## Work instructions
1: Write out the lines of the Python script beginning at the words "word = word.lower()" and ending after "texdoc.append(line)".
2: Answer these questions about the Python script:
(a) Which file does the script open for reading?
(b) What value is assigned to the variable section before the loop starts?
(c) What three entries make up the speakers list?

In [1]:
import pandas as pd
import re

def word_in_sentence(word, sentence):
    sentence = sentence.lower()
    word = word.lower()
    pattern = r'(?<!\w)' + re.escape(word) + r'(?!\w)'
    return bool(re.search(pattern, sentence))


texdoc = []
with open('texts.tex', 'r') as f:
    for line in f:
        texdoc.append(line)

speakers = ['Adama:', 'Karim:', 'Emile:']

section = 'Unknown'
speaker = 'Emile'
sentences = []

for i in range(len(texdoc)):
    line = texdoc[i]

    # get section
    if '\section' in line:
        section = line.split('\section')[1]

    # get speaker
    for s in speakers:
        if s in line:
            speaker = line.split(':')[0]

    # get three lines
    if '\gll' in line:
        if '\glt' in texdoc[i+2]:
            glt = texdoc[i+2].split('\glt ')[1].strip('\n').strip('\\').strip("'").strip('`')

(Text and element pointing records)

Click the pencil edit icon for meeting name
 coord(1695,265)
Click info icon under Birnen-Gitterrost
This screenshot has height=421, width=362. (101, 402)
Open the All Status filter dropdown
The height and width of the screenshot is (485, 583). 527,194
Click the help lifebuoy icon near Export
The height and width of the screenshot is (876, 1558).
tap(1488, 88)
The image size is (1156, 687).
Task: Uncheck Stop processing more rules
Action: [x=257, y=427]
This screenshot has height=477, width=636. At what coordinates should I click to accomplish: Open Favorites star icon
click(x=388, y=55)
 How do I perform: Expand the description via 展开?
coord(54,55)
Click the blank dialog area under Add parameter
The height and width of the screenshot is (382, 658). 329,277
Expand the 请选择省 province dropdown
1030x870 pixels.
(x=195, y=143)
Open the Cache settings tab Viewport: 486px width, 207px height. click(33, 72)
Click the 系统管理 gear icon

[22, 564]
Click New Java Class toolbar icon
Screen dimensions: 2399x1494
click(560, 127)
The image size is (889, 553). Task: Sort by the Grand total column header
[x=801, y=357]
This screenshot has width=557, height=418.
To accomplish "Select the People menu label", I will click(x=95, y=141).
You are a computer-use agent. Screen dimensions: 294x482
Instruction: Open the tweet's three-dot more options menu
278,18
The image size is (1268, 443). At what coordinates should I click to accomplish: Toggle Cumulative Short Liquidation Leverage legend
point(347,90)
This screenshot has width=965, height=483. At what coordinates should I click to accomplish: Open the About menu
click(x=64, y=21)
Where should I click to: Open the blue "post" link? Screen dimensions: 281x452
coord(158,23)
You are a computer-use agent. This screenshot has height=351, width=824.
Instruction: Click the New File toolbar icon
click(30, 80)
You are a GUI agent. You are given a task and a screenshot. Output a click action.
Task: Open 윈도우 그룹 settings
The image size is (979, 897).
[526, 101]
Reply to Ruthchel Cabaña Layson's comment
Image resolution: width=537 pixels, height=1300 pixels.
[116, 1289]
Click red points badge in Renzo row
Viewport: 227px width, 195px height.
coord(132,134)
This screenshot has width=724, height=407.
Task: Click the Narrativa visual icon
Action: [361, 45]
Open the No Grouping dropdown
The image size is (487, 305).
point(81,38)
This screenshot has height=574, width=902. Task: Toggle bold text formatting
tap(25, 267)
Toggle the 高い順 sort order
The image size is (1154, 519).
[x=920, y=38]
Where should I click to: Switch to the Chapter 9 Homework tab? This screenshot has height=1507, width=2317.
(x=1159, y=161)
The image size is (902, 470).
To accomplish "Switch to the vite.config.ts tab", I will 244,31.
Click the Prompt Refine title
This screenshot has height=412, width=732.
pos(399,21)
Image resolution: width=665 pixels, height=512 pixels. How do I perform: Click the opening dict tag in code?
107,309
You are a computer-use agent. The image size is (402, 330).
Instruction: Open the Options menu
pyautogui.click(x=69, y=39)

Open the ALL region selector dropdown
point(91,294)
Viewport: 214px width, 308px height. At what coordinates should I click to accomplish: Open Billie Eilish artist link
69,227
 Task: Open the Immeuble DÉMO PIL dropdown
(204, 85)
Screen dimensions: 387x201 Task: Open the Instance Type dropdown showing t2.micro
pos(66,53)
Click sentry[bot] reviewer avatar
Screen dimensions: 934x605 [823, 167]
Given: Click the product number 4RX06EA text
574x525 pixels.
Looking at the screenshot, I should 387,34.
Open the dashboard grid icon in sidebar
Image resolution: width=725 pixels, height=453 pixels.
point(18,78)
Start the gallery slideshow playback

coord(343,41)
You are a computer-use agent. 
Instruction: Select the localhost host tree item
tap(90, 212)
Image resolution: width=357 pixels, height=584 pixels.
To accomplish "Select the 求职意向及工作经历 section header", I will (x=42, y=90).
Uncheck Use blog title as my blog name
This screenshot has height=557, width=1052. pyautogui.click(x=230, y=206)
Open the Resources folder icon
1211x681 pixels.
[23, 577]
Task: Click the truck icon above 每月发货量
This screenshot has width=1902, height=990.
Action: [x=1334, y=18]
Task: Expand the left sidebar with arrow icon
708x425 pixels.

## Answer list
1:
word = word.lower()
    pattern = r'(?<!\w)' + re.escape(word) + r'(?!\w)'
    return bool(re.search(pattern, sentence))


texdoc = []
with open('texts.tex', 'r') as f:
    for line in f:
        texdoc.append(line)

2:
(a) texts.tex
(b) 'Unknown'
(c) 'Adama:', 'Karim:', and 'Emile:'